▸ WHAT IS ASKED
Reproduce only the entries from the line with "2026年2月 (404, 610)" to the line with "2024年5月 (404, 1006)", both included, with their text unchanged. Scale every coordinate in their answers by 0.55 and round each result to a whole number, with halves rounded up.

▸ MATERIAL FOR THIS TASK
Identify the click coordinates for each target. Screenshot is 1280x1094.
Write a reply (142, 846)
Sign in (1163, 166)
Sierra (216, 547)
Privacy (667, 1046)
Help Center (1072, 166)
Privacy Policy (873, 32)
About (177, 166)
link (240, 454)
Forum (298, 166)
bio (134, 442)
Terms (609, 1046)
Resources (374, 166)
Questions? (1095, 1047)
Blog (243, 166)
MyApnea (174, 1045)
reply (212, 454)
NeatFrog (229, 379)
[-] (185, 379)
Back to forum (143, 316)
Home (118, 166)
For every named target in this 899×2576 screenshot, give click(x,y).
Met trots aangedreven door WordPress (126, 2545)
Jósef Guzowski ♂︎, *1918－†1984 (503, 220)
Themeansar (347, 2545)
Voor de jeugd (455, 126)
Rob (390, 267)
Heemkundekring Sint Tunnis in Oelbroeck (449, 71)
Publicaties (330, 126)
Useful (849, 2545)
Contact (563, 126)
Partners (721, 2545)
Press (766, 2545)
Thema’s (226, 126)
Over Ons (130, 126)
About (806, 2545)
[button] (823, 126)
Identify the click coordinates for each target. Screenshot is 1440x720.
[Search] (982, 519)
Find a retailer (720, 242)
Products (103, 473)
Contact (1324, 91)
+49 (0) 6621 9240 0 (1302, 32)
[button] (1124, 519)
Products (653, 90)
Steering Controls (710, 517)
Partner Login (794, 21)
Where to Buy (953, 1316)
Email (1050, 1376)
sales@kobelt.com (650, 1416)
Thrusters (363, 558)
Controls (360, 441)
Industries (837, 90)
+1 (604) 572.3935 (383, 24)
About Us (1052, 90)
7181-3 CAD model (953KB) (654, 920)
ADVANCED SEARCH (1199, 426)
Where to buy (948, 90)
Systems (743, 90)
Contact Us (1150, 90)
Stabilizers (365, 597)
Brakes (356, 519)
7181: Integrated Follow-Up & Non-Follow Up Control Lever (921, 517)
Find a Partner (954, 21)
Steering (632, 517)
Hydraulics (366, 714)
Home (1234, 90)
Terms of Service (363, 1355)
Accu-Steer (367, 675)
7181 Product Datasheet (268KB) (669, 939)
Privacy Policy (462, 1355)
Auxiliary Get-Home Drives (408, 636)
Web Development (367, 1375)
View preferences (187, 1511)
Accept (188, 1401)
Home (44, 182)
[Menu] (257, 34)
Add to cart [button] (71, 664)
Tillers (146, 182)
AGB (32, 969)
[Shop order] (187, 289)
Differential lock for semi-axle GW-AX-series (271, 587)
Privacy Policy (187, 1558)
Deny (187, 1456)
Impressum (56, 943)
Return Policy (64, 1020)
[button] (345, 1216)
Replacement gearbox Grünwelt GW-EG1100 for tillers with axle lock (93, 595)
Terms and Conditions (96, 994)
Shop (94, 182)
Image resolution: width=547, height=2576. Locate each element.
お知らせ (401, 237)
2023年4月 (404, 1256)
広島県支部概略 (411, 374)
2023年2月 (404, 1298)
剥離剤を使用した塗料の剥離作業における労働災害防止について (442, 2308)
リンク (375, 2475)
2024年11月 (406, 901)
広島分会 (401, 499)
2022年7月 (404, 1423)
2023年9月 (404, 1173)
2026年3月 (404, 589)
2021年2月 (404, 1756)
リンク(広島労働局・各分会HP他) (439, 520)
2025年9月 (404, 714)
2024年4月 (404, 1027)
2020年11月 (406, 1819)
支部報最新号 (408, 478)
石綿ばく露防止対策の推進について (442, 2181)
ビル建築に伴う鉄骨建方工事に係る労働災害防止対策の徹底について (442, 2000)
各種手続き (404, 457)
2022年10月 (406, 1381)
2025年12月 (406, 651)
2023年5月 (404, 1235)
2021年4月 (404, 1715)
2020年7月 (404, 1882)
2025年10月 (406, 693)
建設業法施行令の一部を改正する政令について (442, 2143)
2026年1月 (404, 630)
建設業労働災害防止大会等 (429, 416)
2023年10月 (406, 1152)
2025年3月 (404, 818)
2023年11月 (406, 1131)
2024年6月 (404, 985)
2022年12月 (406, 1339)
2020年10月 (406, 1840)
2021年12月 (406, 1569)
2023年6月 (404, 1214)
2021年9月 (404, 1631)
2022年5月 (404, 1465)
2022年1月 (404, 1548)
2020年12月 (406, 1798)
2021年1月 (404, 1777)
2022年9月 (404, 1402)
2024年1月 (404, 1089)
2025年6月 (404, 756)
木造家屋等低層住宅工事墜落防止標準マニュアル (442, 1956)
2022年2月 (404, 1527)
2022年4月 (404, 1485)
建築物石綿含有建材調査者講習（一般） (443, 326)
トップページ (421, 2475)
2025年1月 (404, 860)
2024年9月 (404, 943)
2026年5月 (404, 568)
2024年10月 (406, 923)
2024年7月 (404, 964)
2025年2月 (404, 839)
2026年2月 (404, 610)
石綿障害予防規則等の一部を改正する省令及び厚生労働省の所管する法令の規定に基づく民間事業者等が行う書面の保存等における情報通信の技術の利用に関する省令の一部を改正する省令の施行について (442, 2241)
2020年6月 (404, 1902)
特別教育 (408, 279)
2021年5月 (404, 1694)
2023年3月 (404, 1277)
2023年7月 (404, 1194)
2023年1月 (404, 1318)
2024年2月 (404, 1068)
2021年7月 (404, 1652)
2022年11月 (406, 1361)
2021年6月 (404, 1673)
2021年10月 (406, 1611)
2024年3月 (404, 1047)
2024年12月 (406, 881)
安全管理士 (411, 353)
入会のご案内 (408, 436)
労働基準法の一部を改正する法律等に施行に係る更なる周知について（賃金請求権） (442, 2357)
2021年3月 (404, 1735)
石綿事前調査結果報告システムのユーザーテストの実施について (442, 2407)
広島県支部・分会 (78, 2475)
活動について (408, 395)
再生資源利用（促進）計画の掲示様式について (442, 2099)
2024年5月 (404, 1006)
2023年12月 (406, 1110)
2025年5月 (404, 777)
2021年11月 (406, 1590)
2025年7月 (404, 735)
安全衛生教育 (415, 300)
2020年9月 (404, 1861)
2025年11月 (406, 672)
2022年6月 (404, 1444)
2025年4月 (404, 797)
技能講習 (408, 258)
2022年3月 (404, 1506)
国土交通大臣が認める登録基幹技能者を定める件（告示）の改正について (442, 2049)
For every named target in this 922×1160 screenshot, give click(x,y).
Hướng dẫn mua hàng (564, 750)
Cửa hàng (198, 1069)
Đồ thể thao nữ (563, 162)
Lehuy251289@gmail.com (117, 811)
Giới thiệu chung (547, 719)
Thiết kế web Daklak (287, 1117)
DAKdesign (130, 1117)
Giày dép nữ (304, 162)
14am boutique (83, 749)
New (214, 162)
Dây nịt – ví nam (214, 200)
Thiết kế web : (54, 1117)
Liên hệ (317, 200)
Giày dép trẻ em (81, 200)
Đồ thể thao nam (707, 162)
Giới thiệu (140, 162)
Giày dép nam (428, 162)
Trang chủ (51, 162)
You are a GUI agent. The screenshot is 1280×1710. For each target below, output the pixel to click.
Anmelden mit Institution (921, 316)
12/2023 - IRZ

▸ THE OUTPUT
2026年2月 (222, 336)
石綿障害予防規則等の一部を改正する省令及び厚生労働省の所管する法令の規定に基づく民間事業者等が行う書面の保存等における情報通信の技術の利用に関する省令の一部を改正する省令の施行について (243, 1233)
2020年6月 (222, 1046)
特別教育 (224, 153)
2021年5月 (222, 932)
2023年3月 (222, 702)
2023年7月 (222, 657)
2023年1月 (222, 725)
2024年2月 (222, 587)
2021年7月 (222, 909)
2022年11月 (223, 749)
2021年6月 (222, 920)
2021年10月 (223, 886)
2024年3月 (222, 576)
2024年12月 (223, 485)
安全管理士 (226, 194)
入会のご案内 (224, 240)
労働基準法の一部を改正する法律等に施行に係る更なる周知について（賃金請求権） (243, 1296)
2021年3月 (222, 954)
石綿事前調査結果報告システムのユーザーテストの実施について (243, 1324)
広島県支部・分会 (43, 1361)
活動について (224, 217)
再生資源利用（促進）計画の掲示様式について (243, 1154)
2024年5月 (222, 553)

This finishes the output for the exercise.